> [Your instructions] Omit all pictures. Quote only the lines from the one with "Where should I" through the end of the material below.

> [Records to use]
************

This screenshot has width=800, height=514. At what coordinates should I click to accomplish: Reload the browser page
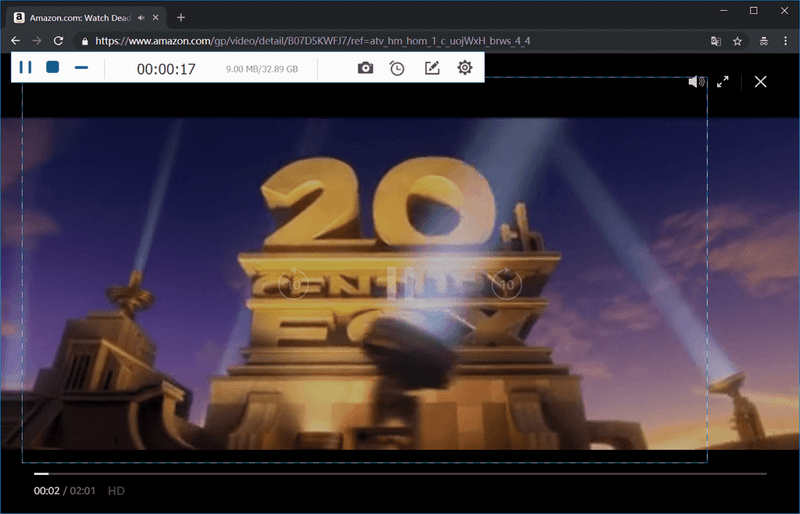(59, 41)
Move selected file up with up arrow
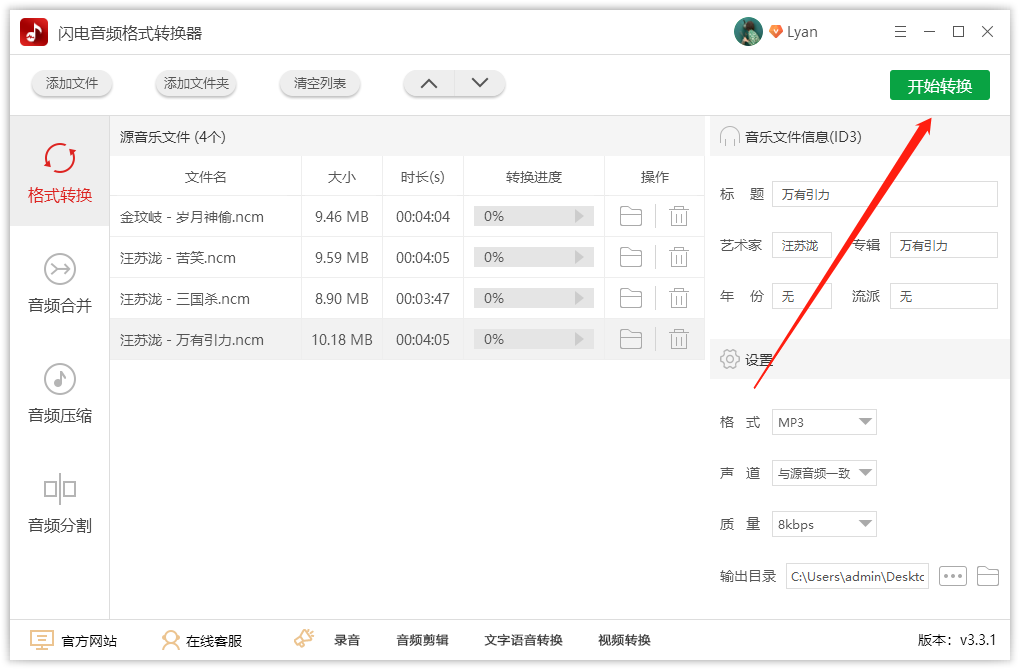 [429, 84]
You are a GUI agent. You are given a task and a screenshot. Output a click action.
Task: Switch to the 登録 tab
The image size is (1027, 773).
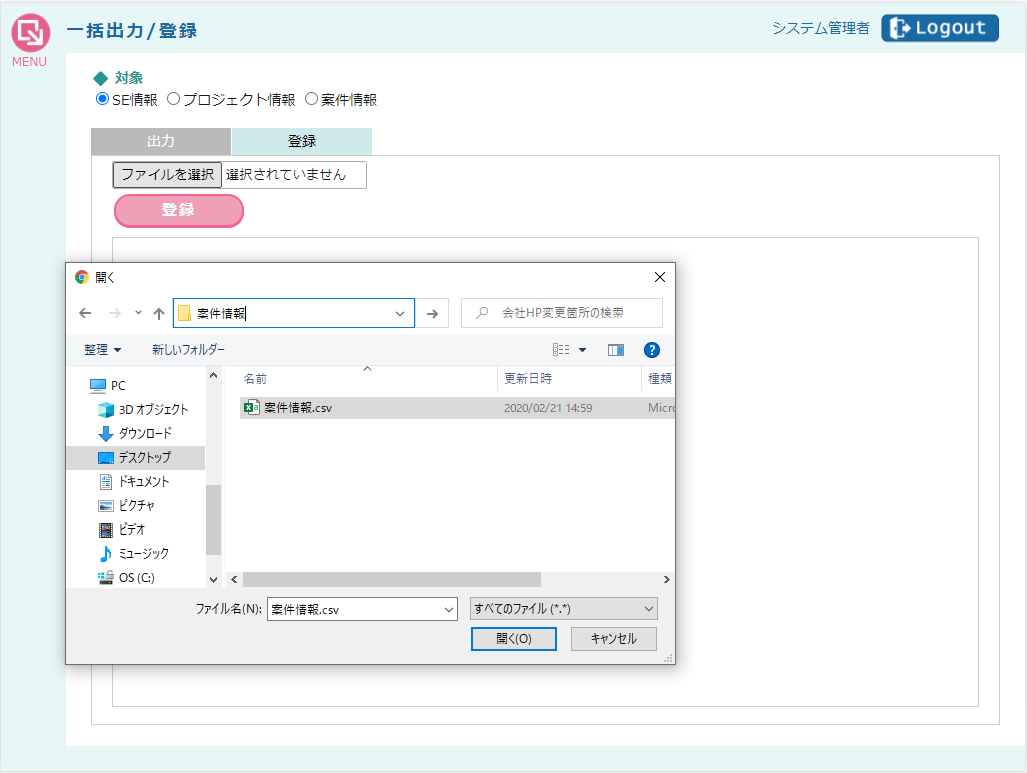[x=301, y=141]
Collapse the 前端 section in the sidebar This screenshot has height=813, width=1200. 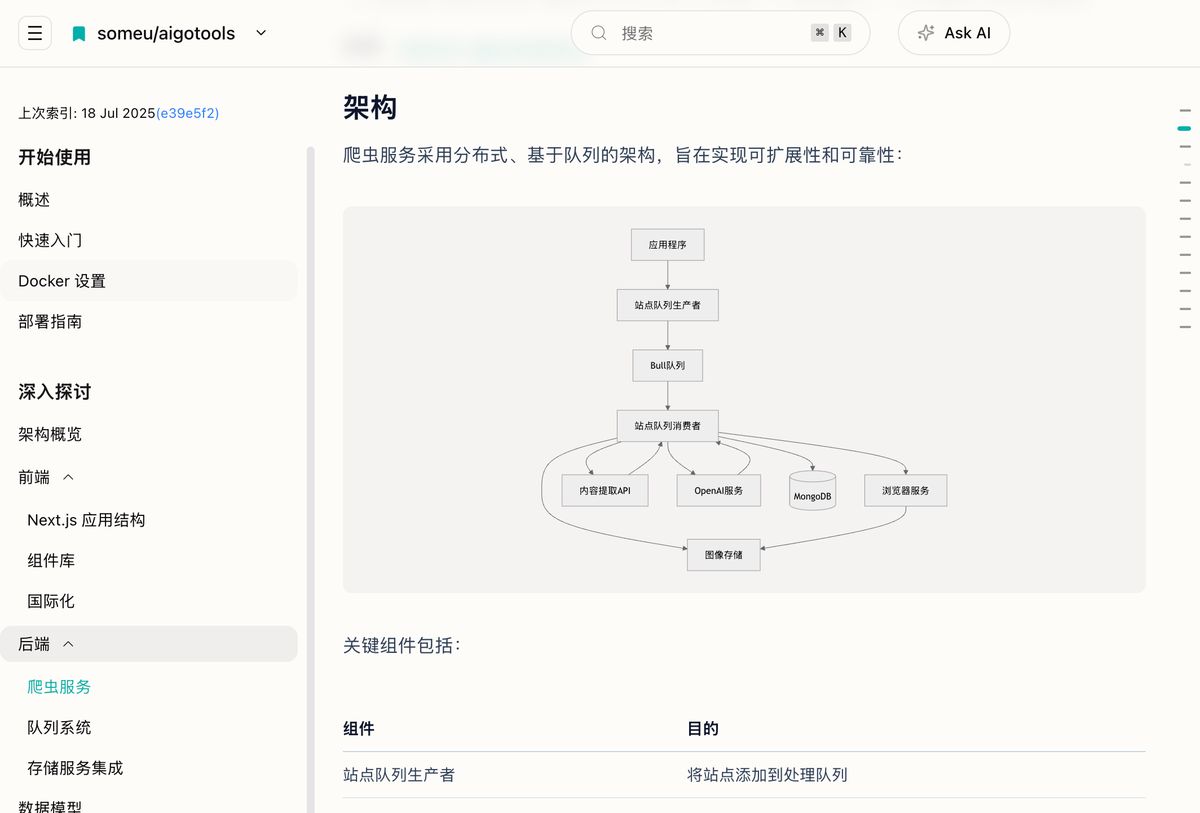(x=69, y=477)
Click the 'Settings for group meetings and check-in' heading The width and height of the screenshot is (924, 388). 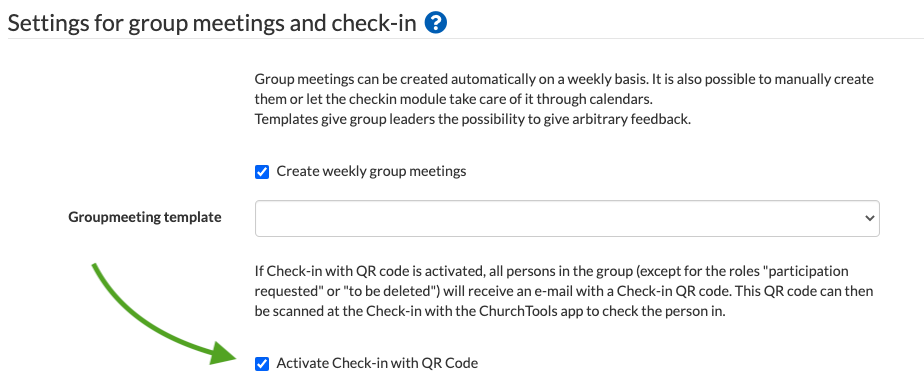[x=212, y=24]
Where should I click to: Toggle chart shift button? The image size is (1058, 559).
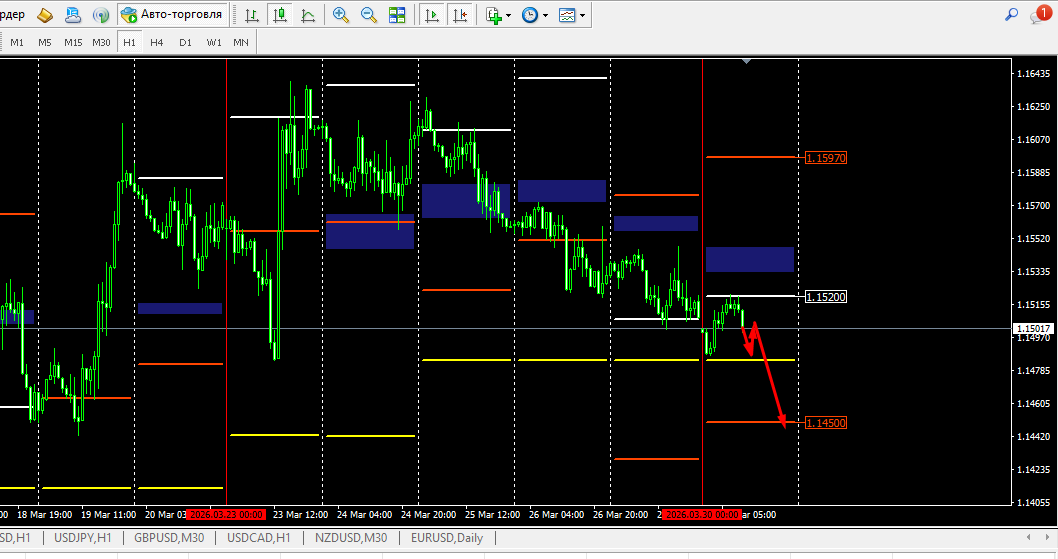[460, 15]
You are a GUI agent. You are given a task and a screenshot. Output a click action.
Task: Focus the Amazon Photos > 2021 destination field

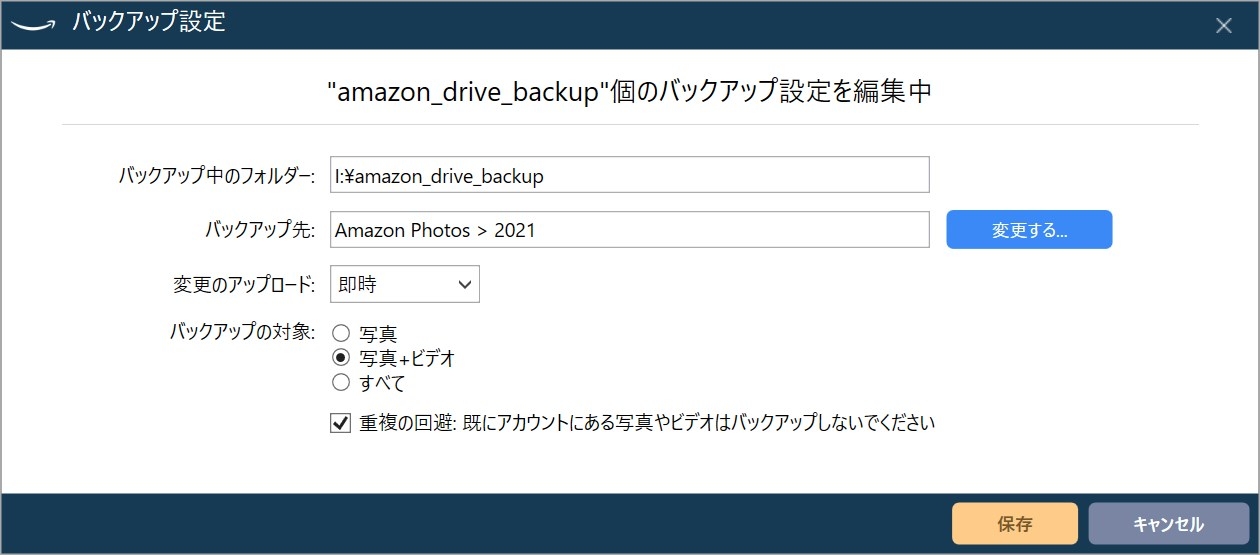coord(629,229)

************

> [Answer to this task]
Where should I click to: Toggle chart shift button? The image size is (1058, 559).
[460, 15]
You are a GUI agent. You are given a task and a screenshot. Output a click action.
Task: Focus the Amazon Photos > 2021 destination field

coord(629,229)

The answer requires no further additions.